╭─ Records supplied

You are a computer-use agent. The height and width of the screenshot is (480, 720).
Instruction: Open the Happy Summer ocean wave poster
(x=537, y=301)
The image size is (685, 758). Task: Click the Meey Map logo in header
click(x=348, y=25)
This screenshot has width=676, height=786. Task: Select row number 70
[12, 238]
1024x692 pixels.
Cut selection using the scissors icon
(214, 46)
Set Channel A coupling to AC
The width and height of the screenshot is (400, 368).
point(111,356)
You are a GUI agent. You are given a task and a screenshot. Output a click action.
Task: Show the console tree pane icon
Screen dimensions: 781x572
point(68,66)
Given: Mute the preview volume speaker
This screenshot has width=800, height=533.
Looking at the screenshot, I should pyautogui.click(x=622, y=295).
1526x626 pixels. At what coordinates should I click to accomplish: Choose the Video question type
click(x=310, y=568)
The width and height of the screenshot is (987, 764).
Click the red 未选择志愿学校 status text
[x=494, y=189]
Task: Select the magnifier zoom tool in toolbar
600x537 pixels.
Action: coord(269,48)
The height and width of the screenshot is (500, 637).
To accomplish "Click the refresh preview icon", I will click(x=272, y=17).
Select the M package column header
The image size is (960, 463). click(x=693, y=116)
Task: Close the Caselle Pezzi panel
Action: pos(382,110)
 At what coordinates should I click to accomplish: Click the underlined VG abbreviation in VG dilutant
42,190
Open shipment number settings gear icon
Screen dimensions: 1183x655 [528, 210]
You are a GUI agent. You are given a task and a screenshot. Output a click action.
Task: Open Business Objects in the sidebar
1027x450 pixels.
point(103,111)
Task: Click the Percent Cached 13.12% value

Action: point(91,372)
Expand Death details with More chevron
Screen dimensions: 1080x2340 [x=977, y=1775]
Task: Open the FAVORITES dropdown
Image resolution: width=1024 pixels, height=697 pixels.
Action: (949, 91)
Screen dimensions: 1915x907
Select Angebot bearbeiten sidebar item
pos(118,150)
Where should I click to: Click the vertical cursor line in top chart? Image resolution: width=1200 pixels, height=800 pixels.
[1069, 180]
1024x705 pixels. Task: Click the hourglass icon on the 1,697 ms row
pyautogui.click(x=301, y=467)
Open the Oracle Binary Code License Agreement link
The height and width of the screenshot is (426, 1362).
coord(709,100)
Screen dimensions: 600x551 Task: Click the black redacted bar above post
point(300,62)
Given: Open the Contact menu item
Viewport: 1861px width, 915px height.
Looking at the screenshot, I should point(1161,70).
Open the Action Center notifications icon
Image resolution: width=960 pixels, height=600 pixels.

╰─

(The problem)
Copy out only the lines above from the one with "The width and height of the screenshot is (400, 368)." to the one with "The height and width of the screenshot is (500, 637).", inclusive, exactly as they stand.

(Expected answer)
The width and height of the screenshot is (400, 368).
point(111,356)
You are a GUI agent. You are given a task and a screenshot. Output a click action.
Task: Show the console tree pane icon
Screen dimensions: 781x572
point(68,66)
Given: Mute the preview volume speaker
This screenshot has width=800, height=533.
Looking at the screenshot, I should pyautogui.click(x=622, y=295).
1526x626 pixels. At what coordinates should I click to accomplish: Choose the Video question type
click(x=310, y=568)
The width and height of the screenshot is (987, 764).
Click the red 未选择志愿学校 status text
[x=494, y=189]
Task: Select the magnifier zoom tool in toolbar
600x537 pixels.
Action: coord(269,48)
The height and width of the screenshot is (500, 637).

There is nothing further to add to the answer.